EXERCISE GOAL
Whenever the word "width" shows up in a line of the data, copy that line.

MATERIAL PROVIDED
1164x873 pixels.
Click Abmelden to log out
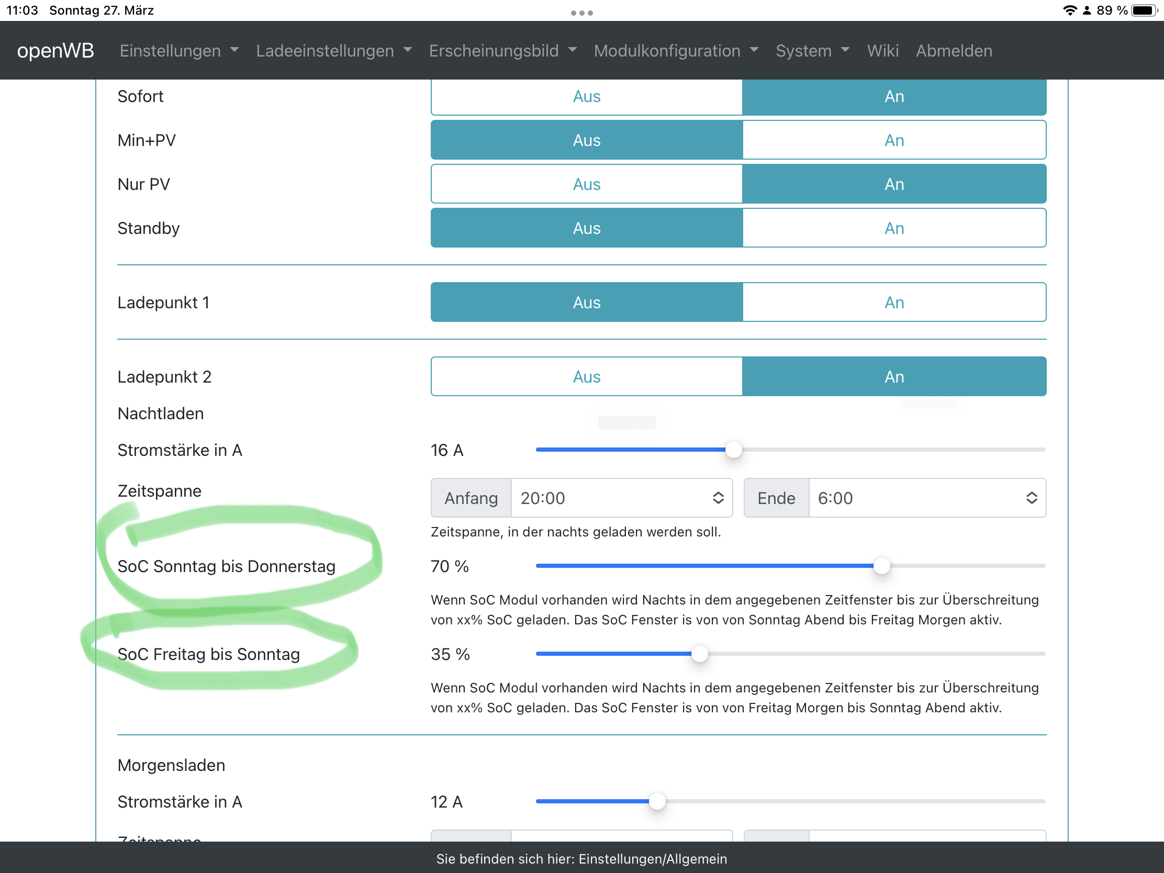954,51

* * *

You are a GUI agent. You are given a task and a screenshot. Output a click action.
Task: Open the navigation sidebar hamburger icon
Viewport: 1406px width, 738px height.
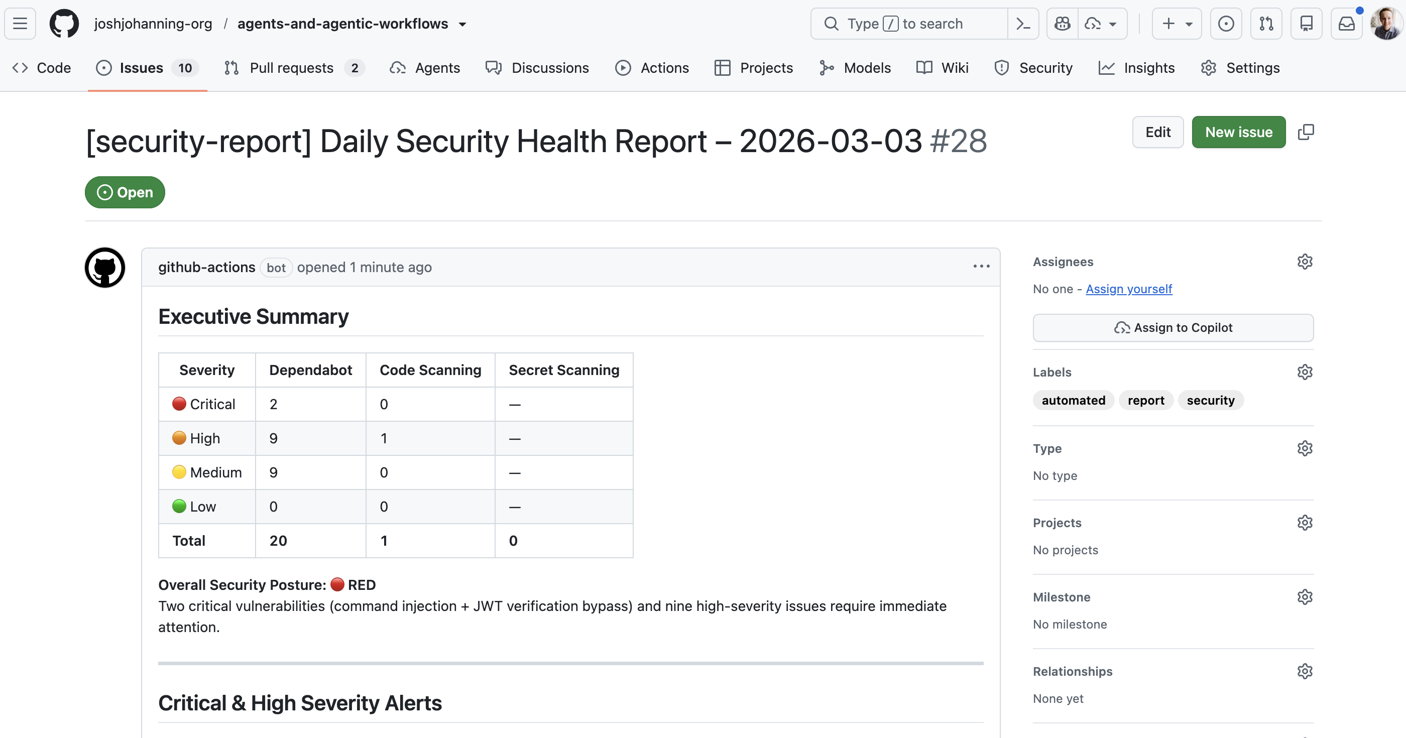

...

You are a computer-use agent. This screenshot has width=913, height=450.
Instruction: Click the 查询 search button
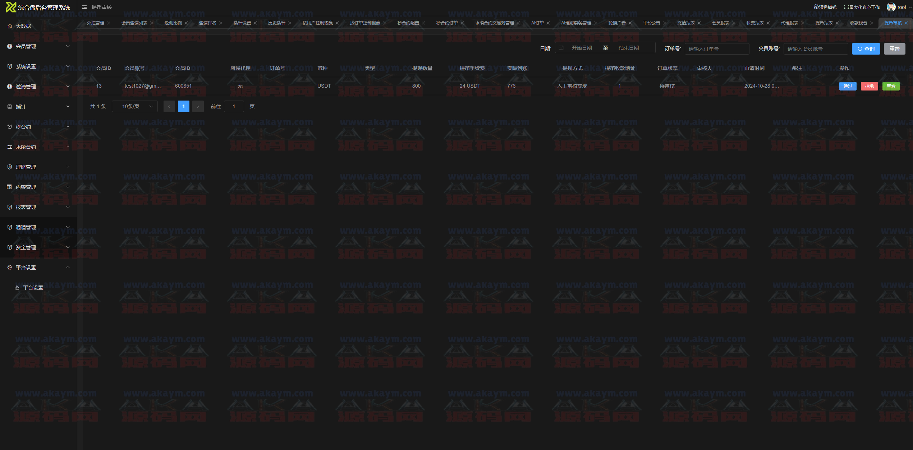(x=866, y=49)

EXERCISE ANSWER
Viewport: 1406px width, 738px height.
You are a computer-use agent. This screenshot has width=913, height=450.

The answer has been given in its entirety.